• [Exercise brief] Repeat each line of the material exactly.

____________

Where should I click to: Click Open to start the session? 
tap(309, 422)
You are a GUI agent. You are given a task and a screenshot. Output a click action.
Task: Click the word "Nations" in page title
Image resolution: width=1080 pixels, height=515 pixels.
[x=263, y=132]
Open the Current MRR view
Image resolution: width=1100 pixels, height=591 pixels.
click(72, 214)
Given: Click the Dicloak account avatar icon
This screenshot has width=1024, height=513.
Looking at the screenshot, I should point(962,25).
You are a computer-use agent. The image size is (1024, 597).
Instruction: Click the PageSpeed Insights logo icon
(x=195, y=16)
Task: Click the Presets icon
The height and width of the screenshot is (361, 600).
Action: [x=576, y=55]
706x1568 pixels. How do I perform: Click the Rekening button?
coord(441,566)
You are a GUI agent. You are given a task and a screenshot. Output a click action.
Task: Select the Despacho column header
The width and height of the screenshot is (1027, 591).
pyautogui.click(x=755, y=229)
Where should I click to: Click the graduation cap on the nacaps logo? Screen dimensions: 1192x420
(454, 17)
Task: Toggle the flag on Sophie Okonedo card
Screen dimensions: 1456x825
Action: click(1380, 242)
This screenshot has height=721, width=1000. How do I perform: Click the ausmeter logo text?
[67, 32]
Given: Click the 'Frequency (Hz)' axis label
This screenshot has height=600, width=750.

____________

• [Answer below]
Where should I click to: Click Open to start the session? 
tap(309, 422)
You are a GUI agent. You are given a task and a screenshot. Output a click action.
Task: Click the word "Nations" in page title
Image resolution: width=1080 pixels, height=515 pixels.
[x=263, y=132]
Open the Current MRR view
Image resolution: width=1100 pixels, height=591 pixels.
click(72, 214)
Given: Click the Dicloak account avatar icon
This screenshot has width=1024, height=513.
Looking at the screenshot, I should point(962,25).
You are a computer-use agent. The image size is (1024, 597).
Instruction: Click the PageSpeed Insights logo icon
(x=195, y=16)
Task: Click the Presets icon
The height and width of the screenshot is (361, 600).
Action: [x=576, y=55]
706x1568 pixels. How do I perform: Click the Rekening button?
coord(441,566)
You are a GUI agent. You are given a task and a screenshot. Output a click action.
Task: Select the Despacho column header
The width and height of the screenshot is (1027, 591).
pyautogui.click(x=755, y=229)
Where should I click to: Click the graduation cap on the nacaps logo? Screen dimensions: 1192x420
(454, 17)
Task: Toggle the flag on Sophie Okonedo card
Screen dimensions: 1456x825
Action: click(1380, 242)
This screenshot has height=721, width=1000. How do I perform: Click the ausmeter logo text?
[67, 32]
Given: Click the 'Frequency (Hz)' axis label
This screenshot has height=600, width=750.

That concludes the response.